Portfolio 21 believes the best long-term investment opportunities are found in companies using environmental sustainability as a framework to make business decisions. These companies understand that the Earth's ability to provide natural resources, such as oil or clean air and water — its ecological capacity - is finite and that "business as usual" is an inadequate response to a likely ecological crisis. Portfolio 21 believes the understanding of sustainability principles demonstrates the qualities of innovation and leadership that create a distinct competitive advantage and build long-term value, and it invests only in companies that are integrating intelligent and forward-thinking environmental strategies into their overall business planning.

Investment approach

Companies in which Portfolio 21 invests must meet strict requirements regarding their long-term business models and, in Portfolio 21's opinion, be well positioned to meet the challenges and risks of a changing global economic era. Of particular interest is the composition of a company's long-term earnings growth. Portfolio 21 looks most closely at rising trends in revenues and earnings improvements derived from ecologically superior product lines, a sound balance sheet, increasing profit margins, evolving product lines, investments in renewable energy, innovative transportation and distribution strategies and efficient use of resources with respect to meeting human needs. It seeks to invest in corporate leaders that make an explicit commitment to these sustainable business practices and have allocated significant resources to achieve their goals. Portfolio 21 manages portfolio risk through prudent diversification and portfolio positions that are proportionate to a company's market capitalization and exposure to ecological risks. A significant portion of the fund's holdings are in non-US companies.

Portfolio managers

James Madden, CFA® and Anthony S. Tursich, CFA®, Co-Portfolio Managers, Portfolio 21

Jim has more than 15 years of experience in socially and environmentally responsible investing. He has led several shareholder resolutions with corporations and developed Portfolio 21's shareholder activism programs. He received his bachelor's degree and MBA from the University of Wisconsin.
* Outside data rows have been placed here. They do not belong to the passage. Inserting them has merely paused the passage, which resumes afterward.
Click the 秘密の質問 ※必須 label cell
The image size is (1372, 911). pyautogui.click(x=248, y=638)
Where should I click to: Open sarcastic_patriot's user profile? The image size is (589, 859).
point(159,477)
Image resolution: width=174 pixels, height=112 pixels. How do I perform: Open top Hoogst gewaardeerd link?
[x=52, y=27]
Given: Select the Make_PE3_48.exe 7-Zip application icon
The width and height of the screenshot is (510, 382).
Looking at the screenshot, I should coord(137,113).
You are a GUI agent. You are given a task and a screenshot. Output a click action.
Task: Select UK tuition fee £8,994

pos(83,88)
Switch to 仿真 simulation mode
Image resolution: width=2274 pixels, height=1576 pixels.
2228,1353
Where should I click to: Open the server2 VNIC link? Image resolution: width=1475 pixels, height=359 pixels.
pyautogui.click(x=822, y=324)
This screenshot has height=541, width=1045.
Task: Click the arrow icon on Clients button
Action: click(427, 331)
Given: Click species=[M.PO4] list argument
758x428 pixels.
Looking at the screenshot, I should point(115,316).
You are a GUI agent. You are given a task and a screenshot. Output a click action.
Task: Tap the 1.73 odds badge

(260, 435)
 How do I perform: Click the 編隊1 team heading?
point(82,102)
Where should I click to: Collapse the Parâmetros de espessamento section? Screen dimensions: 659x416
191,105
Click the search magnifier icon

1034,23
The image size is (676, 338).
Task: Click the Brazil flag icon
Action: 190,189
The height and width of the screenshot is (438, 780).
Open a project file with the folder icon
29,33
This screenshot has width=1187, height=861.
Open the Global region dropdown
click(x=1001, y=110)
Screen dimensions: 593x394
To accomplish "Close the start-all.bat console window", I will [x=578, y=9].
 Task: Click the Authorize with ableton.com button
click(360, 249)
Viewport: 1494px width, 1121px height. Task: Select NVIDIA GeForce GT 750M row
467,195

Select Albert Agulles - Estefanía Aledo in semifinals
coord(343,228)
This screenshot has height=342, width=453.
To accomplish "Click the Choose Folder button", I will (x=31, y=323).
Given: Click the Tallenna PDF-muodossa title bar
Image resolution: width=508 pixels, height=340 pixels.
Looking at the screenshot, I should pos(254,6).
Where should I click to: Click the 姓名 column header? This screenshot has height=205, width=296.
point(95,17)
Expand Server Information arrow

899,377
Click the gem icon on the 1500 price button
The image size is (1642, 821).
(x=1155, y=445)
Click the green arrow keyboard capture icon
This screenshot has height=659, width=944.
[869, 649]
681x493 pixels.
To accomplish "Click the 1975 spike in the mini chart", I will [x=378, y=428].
Tony has more than 10 years of experience in the field of investment management. He received his bachelor's degree from Montana State University and his MBA from Portland State University. Tony studied European business at Ecole Superieure de Commerce Marseille-Provence in France.

ESG commitment

Portfolio 21 invests in companies throughout the world that have made a commitment to environmental sustainability and have demonstrated this commitment through their business strategies, practices and investments. It believes the essence of environmental sustainability is the acknowledgment of the limits of nature and society's dependence on nature. Some of the companies in which Portfolio 21 invests are changing the landscape of their industry or are forcing others in their industry to catch up, others have product lines that are ecologically superior to their competition, and still others are developing vitally needed technologies that will provide cleaner energy solutions for the future.

Portfolio 21 employs the following proprietary framework to evaluate which companies understand their ecological risks and opportunities and are taking positive action to integrate sustainability strategies in their business models.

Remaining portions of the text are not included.